Just make sure to keep her warm and make sure she has electrolytes in their water.
Thank you so much for this helpful guide! Seeing the picture of the pin feathers really helped me identify what was happening to one of my 11 month old barred rock hens. She looked a little scruffy yesterday around the neck but nothing serious, then today her neck was completely bare except for the pin feathers! It’s been an exceptionally cold winter here in Southern Idaho so I put the old heat lamp in the coop today so hopefully she keeps warm. I’d hate to have to crate her up in the garage so I’ll try to avoid that unless we have another cold snap.
I’m also in southern Idaho (Idaho Falls) and have the same thing with one of our girls. Best of luck to us both!! It’s dang cold! 🙂
I know this might sound silly but one of my hens Grennie, is going thru a hard molt. I have a heat lamp in the coop but I’m not sure that is enough. Our temps have been below zero outside the coop and trying to maintain 35-40 inside the coop. Can I put a knitted wool sweater on her until some of her feathers grow back??? My mom knitted one just for her… lol…
I tend to avoid wool sweaters because they can irritate the hen when the new feathers come through.
Molting is very painful for them. They don’t even like to be handled since they are so sensitive. A sweater would not feel good. I provide an indoor cage with shavings and a perch for night time that is kept indoors when it’s very cold and a bird does not have feathers.
My hens went through a second molt this year.
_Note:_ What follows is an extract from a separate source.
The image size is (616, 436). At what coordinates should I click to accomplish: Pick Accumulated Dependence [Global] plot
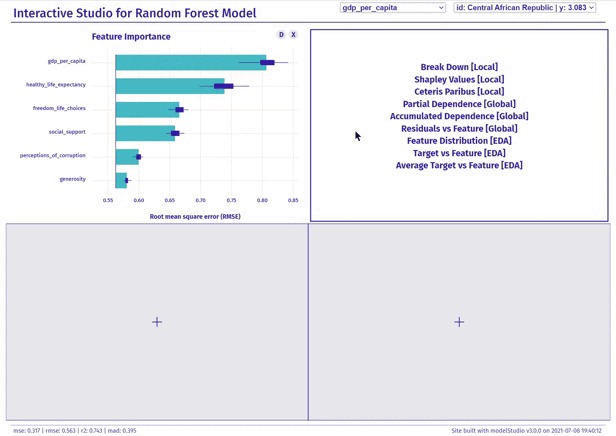coord(459,116)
They are just finishing up and starting to lay again. They’ve never done this before. Is there a reason?
my birds suddenly started laying small sized egg instead of their usual big egs. what could be the reason?
Did you recently change their feed?
I’d like your recipe for your flock block. Care to share? 😉
I have 2 chickens a big and little. The big one is very aggressive and has pulled out several of the feathers on the little one. It’s now getting colder and I’m afraid she won’t have enough to stay warm in the below freezing temps. Any advice?
Thank you so much
I have a chicken who is lowest in the pecking order who suffered feather loss as a result. I put a saddle on her to protect those bald areas from further picking and in three weeks time her feathers had grown back in. She hated it at first and everyone was terrified of her because she had a “cape” so that also helped reduce getting picked on. They run about $5 on amazon or you can make your own. Good Luck!
Also if you choose to go this route be sure to keep an eye on the weather. The saddle if it gets wet can put your chicken at risk of getting too cold, it doesn’t dry quickly like feathers!
I’d put the bully in a time out crate for a time. Then put them back together again. If she still bullies, put her in time out again for a little longer time. Keep at it. She will figure it out.
I always have a large cage with pine shavings and a perch that can be kept indoors for these type of situations. Allow the little one to be in the indoor cage at night to protect her. When birds molt they are very sensitive and sore. I imagine having something on them would not feel good.
I love this site FYI. This is my 1st winter with chickens so Ive got questions. Can I feed my hens suet block (like for wild songbirds) as a treat?
My girls love suet! I make my own with collected bacon and beef grease that I save in the fridge. I mix in meal worms, raisins, bird seed, sunflower seeds and whatever else they love! Store bought is cheap enough, too!!